= 발췌 본문 =
———

논문리뷰 4. 주가 예측(2)

논문/논문 리뷰

논문리뷰 4. 주가 예측(2)

p-jiho 2023. 4. 21. 16:08

이전 게시글에 이어 시계열 데이터를 예측해볼 것이다.

이번에 리뷰한 논문은 데이터도 새로 구하여 했기때문에 소개해줄 내용이 많아 따로 적게 되었다.

4. Stock price prediction based on LSTM neural network: the effectiveness of news sentiment analysis, 2020

먼저, py 파일로 NYT API의 뉴스를 수집하는 function을 생성한다.

   try:
        key = "회원가입 후 API 사용을 위해 받은 키 입력"
        year = year_month[0]
        month = year_month[1]
        nyt_base_url = "https://api.nytimes.com/svc/archive/v1/" + str(year) + "/" + str(month) + ".json?api-key=" + key
        nyt_base_url_result = requests.get(nyt_base_url)
        nyt_base_url_text = nyt_base_url_result.text
        nyt_news = json.loads(nyt_base_url_text)
    except Exception:
        return None
    finally:
        time.sleep(10)

먼저, https://jiho-0728.tistory.com/4 이 링크에 들어가 NYT API를 사용할 수 있도록 key를 받는다.

그리고 year과 month가 리스트로 구성된 year_month에서 year과 month의 값을 받는다.

그리고 news를 불러올 기본 url을 지정한다. requests를 이용해 url의 값을 받아오고 JSON 형식으로 되어있는 text를 load 해준다.

time.sleep 함수는 순차적으로 계속 데이터를 받아올 때 많은 양을 계속 받으면 error가 생길때가 있었다.

그래서 무리를 주지않고 받아오기 위해 설정하였다.

nyt_title = list(map(lambda x: x["headline"]["main"], nyt_news["response"]["docs"]))
nyt_date = list(map(lambda x: x["pub_date"], nyt_news["response"]["docs"]))

그리고 map과 lambda를 이용하여 headline과 date를 긁어온다.

docs를 보면 여러 기사들이 들어있는 것을 볼 수 있다.

———

= 주어진 요청 A =
주가 예측 리뷰 글의 "nyt_base_url_text = nyt_base_url_result.text"부터 아래로 "text를 load 해준다."까지를 한 글자도 바꾸지 말고 인용해 주겠어요?

———

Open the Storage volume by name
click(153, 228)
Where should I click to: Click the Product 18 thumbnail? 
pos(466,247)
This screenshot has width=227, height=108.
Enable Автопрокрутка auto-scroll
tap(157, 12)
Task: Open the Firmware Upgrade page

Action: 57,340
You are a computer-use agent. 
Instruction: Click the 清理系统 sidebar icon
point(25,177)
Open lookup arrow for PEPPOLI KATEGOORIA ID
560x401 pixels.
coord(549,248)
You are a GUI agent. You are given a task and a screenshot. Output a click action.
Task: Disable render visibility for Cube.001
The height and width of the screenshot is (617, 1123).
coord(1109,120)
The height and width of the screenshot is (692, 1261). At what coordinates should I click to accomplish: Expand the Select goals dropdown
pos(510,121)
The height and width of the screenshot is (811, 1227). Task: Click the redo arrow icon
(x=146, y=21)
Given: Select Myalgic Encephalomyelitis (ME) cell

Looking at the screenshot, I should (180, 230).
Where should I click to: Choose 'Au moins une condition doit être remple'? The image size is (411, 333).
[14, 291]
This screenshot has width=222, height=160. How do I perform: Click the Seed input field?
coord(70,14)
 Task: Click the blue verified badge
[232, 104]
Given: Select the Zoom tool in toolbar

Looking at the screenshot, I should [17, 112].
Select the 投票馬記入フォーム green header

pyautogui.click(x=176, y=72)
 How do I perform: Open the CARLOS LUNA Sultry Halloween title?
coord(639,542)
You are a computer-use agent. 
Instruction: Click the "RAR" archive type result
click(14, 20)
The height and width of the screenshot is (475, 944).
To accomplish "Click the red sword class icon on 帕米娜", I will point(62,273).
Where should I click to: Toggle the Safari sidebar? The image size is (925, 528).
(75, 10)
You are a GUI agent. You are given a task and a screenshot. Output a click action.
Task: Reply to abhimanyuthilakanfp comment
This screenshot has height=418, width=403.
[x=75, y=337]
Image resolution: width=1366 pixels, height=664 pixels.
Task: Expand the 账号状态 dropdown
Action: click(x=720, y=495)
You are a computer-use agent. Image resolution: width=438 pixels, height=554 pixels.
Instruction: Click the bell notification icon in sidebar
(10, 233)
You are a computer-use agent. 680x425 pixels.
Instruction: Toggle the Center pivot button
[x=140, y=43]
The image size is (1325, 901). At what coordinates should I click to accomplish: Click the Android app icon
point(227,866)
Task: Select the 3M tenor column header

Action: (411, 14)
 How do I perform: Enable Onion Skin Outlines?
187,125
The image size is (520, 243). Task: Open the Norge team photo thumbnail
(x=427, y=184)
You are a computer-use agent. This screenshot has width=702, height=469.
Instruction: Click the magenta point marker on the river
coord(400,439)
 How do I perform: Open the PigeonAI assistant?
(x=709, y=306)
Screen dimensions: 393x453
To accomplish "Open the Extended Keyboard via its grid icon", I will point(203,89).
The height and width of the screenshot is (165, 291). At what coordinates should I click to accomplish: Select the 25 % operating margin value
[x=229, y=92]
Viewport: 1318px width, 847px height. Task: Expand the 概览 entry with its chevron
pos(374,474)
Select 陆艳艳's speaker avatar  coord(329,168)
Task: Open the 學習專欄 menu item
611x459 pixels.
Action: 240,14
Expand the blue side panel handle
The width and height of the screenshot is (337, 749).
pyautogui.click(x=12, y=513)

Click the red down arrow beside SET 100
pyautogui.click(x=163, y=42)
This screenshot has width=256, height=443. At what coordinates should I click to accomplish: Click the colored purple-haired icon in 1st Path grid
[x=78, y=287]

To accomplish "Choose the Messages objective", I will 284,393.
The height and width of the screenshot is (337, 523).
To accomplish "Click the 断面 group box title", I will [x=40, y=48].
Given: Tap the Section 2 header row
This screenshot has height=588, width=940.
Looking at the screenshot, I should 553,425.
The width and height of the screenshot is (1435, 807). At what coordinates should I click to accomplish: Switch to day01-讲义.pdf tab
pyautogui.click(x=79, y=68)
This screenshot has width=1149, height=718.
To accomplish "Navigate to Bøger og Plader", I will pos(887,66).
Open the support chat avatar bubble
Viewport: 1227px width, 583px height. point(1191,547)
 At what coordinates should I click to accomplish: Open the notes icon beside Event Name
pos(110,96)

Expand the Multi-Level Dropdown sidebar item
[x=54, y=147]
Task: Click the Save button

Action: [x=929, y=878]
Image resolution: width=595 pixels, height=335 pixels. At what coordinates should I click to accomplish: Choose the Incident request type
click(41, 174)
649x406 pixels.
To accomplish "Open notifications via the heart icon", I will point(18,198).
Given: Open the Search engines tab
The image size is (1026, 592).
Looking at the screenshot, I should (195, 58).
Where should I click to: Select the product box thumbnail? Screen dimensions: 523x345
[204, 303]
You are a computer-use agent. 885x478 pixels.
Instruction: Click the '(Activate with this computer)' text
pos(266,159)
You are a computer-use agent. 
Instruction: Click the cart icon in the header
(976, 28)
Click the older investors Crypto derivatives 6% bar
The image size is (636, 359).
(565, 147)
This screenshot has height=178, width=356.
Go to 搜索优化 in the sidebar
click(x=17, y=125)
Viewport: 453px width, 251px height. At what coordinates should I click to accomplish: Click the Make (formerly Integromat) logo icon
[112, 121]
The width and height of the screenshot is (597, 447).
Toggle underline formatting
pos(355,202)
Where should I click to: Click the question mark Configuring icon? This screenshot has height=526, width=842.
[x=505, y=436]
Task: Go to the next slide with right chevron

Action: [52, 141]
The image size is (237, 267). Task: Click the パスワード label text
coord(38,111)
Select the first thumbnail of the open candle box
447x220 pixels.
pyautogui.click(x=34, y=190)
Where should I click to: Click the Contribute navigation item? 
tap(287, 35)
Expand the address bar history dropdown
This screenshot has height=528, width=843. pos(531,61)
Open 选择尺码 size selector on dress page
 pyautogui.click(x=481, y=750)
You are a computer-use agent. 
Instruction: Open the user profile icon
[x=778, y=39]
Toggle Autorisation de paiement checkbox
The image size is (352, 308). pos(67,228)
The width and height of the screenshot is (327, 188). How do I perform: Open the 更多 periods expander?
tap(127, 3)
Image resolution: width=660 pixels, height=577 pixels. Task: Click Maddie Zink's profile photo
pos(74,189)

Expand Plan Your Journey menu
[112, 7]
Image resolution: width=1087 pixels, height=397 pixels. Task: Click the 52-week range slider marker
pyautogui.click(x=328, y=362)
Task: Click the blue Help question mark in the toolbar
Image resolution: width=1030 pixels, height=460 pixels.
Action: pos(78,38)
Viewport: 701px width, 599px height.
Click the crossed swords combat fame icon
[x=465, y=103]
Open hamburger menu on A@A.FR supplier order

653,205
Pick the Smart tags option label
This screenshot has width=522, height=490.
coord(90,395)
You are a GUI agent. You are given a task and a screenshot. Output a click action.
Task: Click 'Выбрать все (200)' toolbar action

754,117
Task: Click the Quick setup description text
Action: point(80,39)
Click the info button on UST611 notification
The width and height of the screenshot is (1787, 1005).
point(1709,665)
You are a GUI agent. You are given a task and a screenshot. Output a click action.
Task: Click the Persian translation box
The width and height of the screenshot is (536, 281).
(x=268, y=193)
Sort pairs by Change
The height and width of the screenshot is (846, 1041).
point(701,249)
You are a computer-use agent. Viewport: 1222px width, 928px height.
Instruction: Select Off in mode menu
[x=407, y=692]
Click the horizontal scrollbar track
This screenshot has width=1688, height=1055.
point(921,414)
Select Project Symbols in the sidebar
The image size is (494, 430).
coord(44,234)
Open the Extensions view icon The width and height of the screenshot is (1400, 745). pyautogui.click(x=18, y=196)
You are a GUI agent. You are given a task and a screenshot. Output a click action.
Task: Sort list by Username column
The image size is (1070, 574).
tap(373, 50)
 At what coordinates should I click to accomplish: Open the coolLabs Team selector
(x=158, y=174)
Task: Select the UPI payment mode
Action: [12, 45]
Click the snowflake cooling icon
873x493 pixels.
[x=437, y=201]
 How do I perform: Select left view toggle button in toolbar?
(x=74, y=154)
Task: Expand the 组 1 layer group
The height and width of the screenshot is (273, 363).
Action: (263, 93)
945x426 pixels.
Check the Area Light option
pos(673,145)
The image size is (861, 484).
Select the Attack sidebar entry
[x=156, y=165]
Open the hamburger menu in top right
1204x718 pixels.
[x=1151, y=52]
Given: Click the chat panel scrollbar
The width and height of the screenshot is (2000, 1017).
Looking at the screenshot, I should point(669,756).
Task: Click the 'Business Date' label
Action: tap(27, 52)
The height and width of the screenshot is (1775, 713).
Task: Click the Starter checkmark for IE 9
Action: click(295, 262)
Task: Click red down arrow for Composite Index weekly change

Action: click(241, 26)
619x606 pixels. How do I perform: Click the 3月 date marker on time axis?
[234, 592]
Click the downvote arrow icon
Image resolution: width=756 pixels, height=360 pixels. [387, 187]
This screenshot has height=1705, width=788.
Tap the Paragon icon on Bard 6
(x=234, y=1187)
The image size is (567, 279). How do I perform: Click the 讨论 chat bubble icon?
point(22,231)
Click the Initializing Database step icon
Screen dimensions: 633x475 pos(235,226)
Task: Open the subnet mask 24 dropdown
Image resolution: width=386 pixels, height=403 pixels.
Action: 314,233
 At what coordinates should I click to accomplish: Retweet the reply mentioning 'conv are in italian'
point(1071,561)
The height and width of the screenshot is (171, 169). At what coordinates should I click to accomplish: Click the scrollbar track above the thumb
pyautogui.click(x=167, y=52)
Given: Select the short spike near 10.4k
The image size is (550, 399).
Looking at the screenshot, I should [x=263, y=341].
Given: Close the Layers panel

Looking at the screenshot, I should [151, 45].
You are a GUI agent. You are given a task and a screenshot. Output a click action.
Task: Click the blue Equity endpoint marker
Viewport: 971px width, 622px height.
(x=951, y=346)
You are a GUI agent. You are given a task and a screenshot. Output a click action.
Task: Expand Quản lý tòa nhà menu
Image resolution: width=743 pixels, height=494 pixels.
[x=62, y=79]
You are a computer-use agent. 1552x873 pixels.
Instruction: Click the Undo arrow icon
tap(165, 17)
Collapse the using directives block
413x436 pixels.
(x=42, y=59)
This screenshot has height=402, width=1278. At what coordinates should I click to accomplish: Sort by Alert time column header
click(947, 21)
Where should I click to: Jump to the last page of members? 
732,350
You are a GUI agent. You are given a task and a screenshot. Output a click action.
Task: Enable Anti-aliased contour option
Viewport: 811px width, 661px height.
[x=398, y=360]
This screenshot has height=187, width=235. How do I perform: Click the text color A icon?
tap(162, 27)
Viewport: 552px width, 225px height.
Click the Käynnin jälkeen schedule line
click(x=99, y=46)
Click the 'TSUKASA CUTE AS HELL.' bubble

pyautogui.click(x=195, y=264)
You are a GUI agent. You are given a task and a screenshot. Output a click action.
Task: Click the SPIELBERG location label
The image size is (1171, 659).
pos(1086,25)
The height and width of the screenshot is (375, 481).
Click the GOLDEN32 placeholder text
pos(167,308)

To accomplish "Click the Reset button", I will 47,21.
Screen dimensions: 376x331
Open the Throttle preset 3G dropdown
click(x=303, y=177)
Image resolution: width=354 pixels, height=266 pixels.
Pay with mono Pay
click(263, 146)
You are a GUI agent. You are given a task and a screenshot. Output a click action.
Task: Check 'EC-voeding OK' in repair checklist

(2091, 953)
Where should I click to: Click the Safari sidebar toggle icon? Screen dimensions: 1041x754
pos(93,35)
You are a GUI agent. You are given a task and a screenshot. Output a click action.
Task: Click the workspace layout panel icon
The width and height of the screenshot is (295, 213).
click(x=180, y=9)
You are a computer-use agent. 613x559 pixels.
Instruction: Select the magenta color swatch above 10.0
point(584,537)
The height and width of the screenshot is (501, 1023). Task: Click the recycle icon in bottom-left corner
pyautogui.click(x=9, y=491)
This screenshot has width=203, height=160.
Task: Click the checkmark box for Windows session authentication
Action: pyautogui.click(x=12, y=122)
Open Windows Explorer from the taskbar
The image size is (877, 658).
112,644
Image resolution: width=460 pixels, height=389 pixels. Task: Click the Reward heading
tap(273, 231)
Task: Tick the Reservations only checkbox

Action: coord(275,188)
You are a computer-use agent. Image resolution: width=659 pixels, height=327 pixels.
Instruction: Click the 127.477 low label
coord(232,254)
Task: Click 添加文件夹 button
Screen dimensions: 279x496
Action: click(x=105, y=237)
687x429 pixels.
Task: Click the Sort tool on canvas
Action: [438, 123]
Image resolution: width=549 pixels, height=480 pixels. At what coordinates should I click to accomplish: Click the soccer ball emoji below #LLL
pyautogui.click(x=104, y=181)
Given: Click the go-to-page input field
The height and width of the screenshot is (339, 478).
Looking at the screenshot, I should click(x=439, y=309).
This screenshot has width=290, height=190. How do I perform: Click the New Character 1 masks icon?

———

= 주어진 요청 B =
기록의 맨 첫 줄부터 아래로 "Action: 57,340"가 들어 있는 줄까지 그대로 출력해 줄 수 있나요? 처음과 끝 줄도 포함해 주세요.

= 과제 풀이 A =
nyt_base_url_text = nyt_base_url_result.text
        nyt_news = json.loads(nyt_base_url_text)
    except Exception:
        return None
    finally:
        time.sleep(10)

먼저, https://jiho-0728.tistory.com/4 이 링크에 들어가 NYT API를 사용할 수 있도록 key를 받는다.

그리고 year과 month가 리스트로 구성된 year_month에서 year과 month의 값을 받는다.

그리고 news를 불러올 기본 url을 지정한다. requests를 이용해 url의 값을 받아오고 JSON 형식으로 되어있는 text를 load 해준다.

= 과제 풀이 B =
Open the Storage volume by name
click(153, 228)
Where should I click to: Click the Product 18 thumbnail? 
pos(466,247)
This screenshot has width=227, height=108.
Enable Автопрокрутка auto-scroll
tap(157, 12)
Task: Open the Firmware Upgrade page

Action: 57,340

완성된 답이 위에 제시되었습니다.